Reproduce the listing below, starting with the line that contains "la vida fuera" and going on through the line that contains "Wandern [Wandern (1 Eintrag)] (628, 1707)", and raise each coordinate value by 98 while leaving all other text unchanged.

>> Begin

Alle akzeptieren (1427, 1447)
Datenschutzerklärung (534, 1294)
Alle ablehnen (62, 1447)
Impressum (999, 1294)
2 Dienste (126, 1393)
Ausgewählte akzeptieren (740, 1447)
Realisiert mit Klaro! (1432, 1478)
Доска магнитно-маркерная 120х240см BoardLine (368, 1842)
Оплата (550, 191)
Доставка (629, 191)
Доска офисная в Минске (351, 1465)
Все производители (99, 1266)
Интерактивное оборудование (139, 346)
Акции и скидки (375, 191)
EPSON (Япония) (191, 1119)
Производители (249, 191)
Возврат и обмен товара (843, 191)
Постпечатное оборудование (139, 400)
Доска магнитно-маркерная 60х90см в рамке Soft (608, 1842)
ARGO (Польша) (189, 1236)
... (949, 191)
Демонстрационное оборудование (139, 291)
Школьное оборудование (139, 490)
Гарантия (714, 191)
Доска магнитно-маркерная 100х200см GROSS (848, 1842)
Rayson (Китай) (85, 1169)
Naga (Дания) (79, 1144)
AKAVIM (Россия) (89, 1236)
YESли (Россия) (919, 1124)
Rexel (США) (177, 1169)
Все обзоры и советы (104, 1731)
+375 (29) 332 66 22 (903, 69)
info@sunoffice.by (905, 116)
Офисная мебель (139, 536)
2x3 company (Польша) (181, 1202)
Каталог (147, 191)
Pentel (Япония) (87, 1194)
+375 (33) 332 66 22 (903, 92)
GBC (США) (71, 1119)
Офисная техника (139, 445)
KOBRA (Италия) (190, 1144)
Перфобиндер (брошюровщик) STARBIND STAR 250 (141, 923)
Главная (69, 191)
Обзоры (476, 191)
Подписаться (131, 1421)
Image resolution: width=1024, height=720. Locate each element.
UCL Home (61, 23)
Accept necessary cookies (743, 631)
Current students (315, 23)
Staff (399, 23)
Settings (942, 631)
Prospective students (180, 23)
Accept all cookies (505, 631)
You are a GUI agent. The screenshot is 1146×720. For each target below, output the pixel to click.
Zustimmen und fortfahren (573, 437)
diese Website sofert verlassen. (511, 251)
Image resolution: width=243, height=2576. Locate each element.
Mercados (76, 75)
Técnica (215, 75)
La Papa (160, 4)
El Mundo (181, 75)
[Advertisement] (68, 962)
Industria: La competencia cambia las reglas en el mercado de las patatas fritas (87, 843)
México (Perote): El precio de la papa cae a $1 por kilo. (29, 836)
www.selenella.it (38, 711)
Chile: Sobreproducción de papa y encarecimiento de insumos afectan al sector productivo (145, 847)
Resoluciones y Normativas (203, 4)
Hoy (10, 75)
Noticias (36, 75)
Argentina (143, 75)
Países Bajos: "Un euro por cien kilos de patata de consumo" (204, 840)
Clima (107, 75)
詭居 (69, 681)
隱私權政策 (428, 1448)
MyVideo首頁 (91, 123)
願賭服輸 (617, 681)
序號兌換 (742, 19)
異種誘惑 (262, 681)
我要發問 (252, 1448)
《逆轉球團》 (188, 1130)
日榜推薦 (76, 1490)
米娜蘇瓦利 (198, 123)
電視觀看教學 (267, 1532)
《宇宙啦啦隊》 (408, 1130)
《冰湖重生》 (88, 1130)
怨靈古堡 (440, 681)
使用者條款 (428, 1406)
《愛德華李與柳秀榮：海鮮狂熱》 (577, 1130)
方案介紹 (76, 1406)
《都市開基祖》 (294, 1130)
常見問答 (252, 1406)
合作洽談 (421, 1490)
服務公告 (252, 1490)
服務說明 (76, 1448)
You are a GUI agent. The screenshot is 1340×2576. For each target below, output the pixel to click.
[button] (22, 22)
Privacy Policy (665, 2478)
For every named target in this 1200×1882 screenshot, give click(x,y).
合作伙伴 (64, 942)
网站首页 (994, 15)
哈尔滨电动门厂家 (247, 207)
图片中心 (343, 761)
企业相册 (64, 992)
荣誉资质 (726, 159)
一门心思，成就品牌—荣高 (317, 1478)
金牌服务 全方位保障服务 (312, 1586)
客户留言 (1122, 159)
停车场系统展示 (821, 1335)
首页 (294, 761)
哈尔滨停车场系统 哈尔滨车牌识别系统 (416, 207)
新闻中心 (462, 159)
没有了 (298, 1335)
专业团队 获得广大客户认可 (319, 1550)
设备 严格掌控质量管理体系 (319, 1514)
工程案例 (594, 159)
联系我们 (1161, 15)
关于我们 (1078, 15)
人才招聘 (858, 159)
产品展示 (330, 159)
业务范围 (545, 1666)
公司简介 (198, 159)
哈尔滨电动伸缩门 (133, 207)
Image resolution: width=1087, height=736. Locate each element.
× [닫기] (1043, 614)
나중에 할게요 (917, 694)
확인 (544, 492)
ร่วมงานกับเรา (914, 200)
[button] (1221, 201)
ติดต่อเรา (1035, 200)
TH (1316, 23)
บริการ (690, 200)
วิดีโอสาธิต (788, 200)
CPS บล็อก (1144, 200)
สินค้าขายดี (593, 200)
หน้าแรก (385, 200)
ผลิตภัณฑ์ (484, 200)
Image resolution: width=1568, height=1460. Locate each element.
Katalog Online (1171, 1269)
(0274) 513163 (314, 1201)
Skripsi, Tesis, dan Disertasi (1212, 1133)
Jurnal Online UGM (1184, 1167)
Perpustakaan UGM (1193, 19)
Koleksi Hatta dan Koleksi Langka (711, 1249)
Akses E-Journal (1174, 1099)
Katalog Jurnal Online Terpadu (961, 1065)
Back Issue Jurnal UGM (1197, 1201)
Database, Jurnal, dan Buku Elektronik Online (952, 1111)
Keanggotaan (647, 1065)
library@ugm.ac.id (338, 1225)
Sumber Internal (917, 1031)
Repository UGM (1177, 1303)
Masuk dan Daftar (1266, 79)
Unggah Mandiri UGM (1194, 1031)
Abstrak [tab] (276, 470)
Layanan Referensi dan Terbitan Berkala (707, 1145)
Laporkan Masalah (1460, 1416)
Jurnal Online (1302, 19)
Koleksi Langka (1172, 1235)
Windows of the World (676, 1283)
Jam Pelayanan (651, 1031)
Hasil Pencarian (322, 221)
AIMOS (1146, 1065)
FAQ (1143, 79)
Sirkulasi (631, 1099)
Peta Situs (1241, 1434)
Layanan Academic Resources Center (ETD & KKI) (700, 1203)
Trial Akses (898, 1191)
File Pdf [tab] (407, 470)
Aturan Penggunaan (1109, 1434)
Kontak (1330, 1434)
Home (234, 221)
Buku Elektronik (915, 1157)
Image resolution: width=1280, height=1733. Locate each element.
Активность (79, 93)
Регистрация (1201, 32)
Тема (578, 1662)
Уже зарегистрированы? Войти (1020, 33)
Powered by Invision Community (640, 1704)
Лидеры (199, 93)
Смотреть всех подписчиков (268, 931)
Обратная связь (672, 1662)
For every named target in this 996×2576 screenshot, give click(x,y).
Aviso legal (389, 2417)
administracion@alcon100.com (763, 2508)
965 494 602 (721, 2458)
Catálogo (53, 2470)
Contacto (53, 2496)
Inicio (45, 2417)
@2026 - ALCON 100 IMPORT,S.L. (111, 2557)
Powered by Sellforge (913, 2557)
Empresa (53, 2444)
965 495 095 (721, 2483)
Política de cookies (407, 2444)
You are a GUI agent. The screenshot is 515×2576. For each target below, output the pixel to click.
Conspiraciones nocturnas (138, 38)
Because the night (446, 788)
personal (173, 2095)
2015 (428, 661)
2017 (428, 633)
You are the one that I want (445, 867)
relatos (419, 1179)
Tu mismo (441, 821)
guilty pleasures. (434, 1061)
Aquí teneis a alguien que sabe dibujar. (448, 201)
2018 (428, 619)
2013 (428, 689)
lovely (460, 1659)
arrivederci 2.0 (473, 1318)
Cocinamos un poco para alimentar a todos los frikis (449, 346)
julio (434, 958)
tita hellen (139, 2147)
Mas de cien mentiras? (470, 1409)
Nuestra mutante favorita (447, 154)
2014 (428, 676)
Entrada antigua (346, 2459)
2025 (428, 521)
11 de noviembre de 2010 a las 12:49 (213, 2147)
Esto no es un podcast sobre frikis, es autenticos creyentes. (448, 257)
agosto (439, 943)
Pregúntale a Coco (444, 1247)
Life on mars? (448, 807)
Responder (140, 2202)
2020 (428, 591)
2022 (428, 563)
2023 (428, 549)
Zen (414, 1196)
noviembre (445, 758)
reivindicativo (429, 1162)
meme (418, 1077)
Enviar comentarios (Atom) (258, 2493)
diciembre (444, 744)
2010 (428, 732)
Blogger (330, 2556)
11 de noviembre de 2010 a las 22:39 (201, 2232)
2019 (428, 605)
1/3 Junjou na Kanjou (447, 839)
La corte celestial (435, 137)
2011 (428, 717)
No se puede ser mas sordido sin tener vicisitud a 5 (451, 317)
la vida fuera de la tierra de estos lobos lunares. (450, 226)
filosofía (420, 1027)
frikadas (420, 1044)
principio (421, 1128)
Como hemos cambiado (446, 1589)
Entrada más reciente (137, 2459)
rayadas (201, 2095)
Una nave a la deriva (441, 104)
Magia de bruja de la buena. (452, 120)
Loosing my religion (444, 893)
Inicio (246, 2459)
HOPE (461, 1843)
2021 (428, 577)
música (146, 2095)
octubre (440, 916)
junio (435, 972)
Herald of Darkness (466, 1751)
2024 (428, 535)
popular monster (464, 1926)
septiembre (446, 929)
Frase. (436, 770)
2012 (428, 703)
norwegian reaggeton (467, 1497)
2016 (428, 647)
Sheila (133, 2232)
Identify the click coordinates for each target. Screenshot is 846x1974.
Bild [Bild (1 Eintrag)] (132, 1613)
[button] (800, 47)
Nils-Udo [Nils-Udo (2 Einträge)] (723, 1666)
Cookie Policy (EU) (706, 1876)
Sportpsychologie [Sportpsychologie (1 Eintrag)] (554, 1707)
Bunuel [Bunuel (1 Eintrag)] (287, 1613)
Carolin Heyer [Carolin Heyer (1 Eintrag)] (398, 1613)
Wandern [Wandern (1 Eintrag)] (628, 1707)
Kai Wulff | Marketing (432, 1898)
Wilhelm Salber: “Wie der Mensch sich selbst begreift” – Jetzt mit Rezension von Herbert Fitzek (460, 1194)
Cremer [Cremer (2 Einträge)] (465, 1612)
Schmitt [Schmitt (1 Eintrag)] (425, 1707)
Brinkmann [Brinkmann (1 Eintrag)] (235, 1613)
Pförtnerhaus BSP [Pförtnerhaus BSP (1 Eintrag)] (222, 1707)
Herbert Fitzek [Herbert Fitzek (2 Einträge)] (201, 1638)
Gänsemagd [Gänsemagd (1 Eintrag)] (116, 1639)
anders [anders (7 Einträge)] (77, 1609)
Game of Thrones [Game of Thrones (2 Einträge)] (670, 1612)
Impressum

>> End

## Exercise solution:
la vida fuera de la tierra de estos lobos lunares. (548, 324)
filosofía (518, 1125)
frikadas (518, 1142)
principio (519, 1226)
Como hemos cambiado (544, 1687)
Entrada más reciente (235, 2557)
rayadas (299, 2193)
Una nave a la deriva (539, 202)
Magia de bruja de la buena. (550, 218)
Loosing my religion (542, 991)
Inicio (344, 2557)
HOPE (559, 1941)
2021 (526, 675)
música (244, 2193)
octubre (538, 1014)
junio (533, 1070)
Herald of Darkness (564, 1849)
2024 (526, 633)
popular monster (562, 2024)
septiembre (544, 1027)
Frase. (534, 868)
2012 (526, 801)
norwegian reaggeton (565, 1595)
2016 (526, 745)
Sheila (231, 2330)
Identify the click coordinates for each target. Screenshot is 846x1974.
Bild [Bild (1 Eintrag)] (230, 1711)
[button] (898, 145)
Nils-Udo [Nils-Udo (2 Einträge)] (821, 1764)
Cookie Policy (EU) (804, 1974)
Sportpsychologie [Sportpsychologie (1 Eintrag)] (652, 1805)
Bunuel [Bunuel (1 Eintrag)] (385, 1711)
Carolin Heyer [Carolin Heyer (1 Eintrag)] (496, 1711)
Wandern [Wandern (1 Eintrag)] (726, 1805)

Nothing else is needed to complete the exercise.